A discussão sobre a reintrodução dos dependentes no quociente familiar em sede de IRS recoloca no debate parlamentar a necessidade de reconhecer fiscalmente o impacto dos filhos e demais dependentes no orçamento das famílias.
O quociente familiar permite que o rendimento coletável seja ponderado em função da composição do agregado familiar, refletindo que o mesmo rendimento não representa igual capacidade económica quando é suportado por uma pessoa sozinha, por um casal sem filhos ou por uma família com dependentes.
Todavia, a consideração dos dependentes no quociente familiar deve atender à diversidade das situações familiares. Nem todos os agregados suportam encargos familiares da mesma natureza ou intensidade.
As famílias monoparentais enfrentam uma realidade particularmente exigente, uma vez que os encargos com os dependentes recaem, em regra, sobre um único adulto responsável. Esta situação justifica uma ponderação fiscal acrescida, sob pena de o sistema tratar de forma semelhante agregados com capacidades económicas efetivas muito diferentes.

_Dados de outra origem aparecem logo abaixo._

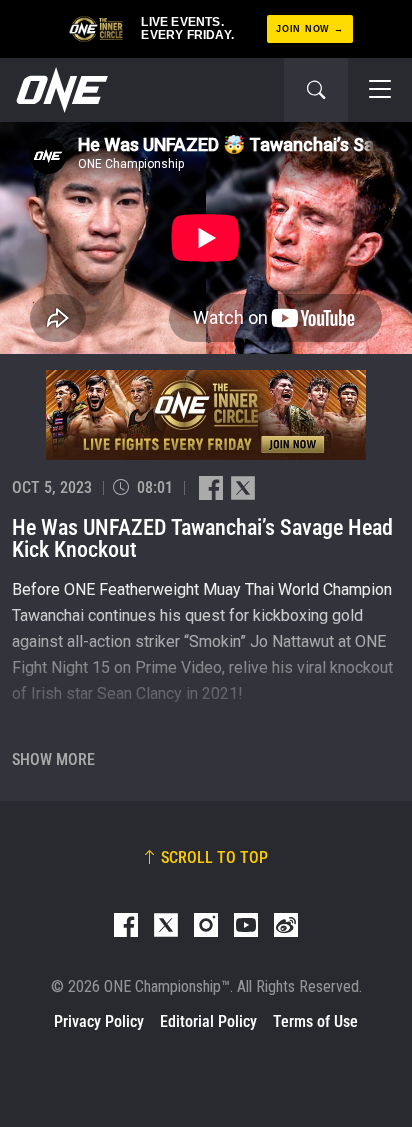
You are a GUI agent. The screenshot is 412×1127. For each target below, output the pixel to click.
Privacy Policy (99, 1021)
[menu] (380, 90)
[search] (316, 90)
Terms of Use (315, 1021)
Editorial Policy (208, 1021)
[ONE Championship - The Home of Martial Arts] (60, 90)
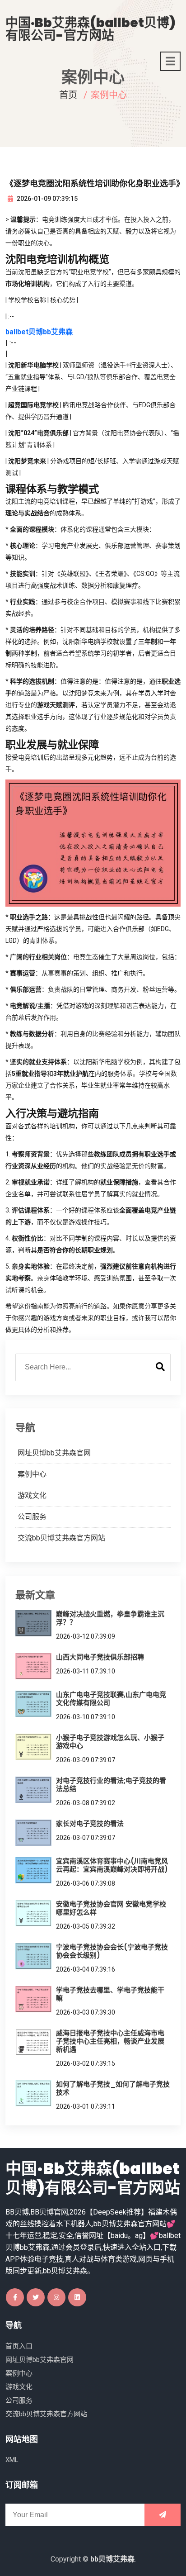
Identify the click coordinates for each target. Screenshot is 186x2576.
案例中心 (32, 1474)
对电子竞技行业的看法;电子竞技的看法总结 (111, 1784)
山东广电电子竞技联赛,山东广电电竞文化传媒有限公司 (111, 1698)
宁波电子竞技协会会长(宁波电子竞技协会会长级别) (112, 1951)
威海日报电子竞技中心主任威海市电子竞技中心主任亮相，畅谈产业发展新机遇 (110, 2041)
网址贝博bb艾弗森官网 (54, 1453)
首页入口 (19, 2346)
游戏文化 (32, 1495)
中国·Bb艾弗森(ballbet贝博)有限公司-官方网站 (90, 29)
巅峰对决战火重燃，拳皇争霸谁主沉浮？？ (110, 1618)
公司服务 (32, 1516)
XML (12, 2460)
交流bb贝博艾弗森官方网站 (61, 1538)
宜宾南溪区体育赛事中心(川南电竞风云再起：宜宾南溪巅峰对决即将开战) (112, 1865)
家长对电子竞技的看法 (90, 1823)
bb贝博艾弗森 (112, 2559)
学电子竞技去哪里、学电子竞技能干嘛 (110, 1994)
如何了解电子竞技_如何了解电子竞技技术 (113, 2088)
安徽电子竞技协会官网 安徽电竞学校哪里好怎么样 (111, 1908)
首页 (68, 95)
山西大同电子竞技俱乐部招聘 (100, 1657)
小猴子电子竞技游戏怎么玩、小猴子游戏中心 (110, 1741)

Também as famílias com dependentes com deficiência ou incapacidade suportam encargos acrescidos, muitas vezes permanentes, associados a cuidados de saúde, terapias, acompanhamento especializado, transportes, educação, adaptação da habitação e apoio familiar. Estes encargos devem ter expressão fiscal própria.
Por outro lado, as famílias com três ou mais dependentes enfrentam encargos acumulados que justificam uma ponderação progressiva no quociente familiar, reconhecendo a realidade das famílias numerosas e a importância de uma política fiscal amiga da natalidade e da proteção da família
Assim, se o legislador vier a reintroduzir os dependentes no quociente familiar em sede de IRS, deve fazê-lo de forma socialmente ajustada, assegurando majorações específicas para agregados monoparentais, dependentes com deficiência ou incapacidade e famílias numerosas.
Esta solução não afasta a lógica geral do quociente familiar. Pelo contrário, aprofunda-a, garantindo que o sistema fiscal reconhece que os encargos familiares não são iguais em todos os agregados e que a justiça fiscal deve atender às situações de maior vulnerabilidade ou maior intensidade de encargos.
Assim, ao abrigo das disposições constitucionais e regimentais aplicáveis, o deputado único do Juntos pelo Povo propõe à Assembleia da República que, através do presente Projeto de Resolução, delibere recomendar ao Governo da República que:
1 - Avalie a introdução de uma ponderação reforçada dos dependentes no quociente familiar em sede de IRS, designadamente para famílias monoparentais, famílias com dependentes com deficiência ou incapacidade e famílias numerosas.
2 - Assegure que, em caso de reintrodução dos dependentes no quociente familiar, os dependentes integrados em agregados monoparentais beneficiam de coeficiente superior ao coeficiente geral aplicável aos restantes dependentes.
3 - Assegure que os dependentes com deficiência ou incapacidade fiscalmente relevante beneficiam de ponderação reforçada no quociente familiar, atendendo aos encargos acrescidos, permanentes e específicos suportados pelas respetivas famílias.
4 - Pondere a criação de uma majoração progressiva a partir do terceiro dependente, reconhecendo os encargos acumulados das famílias numerosas.
5 - Garanta que a ponderação dos dependentes no quociente familiar é desenhada de forma a não prejudicar os regimes de deduções à coleta já existentes, designadamente os aplicáveis a dependentes, educação, saúde, deficiência e encargos familiares.
6 - Proceda à avaliação do impacto fiscal e social das medidas referidas nos números anteriores, identificando os seus efeitos nas famílias monoparentais, nas famílias com dependentes com deficiência ou incapacidade, nas famílias numerosas e nos agregados de baixos e médios rendimentos.
7 - Apresente à Assembleia da República, no prazo de 120 dias, um relatório dessa avaliação e as medidas legislativas ou regulamentares necessárias à concretização de uma ponderação mais justa dos encargos familiares em sede de IRS.
Assembleia da República, 05 de junho de 2026.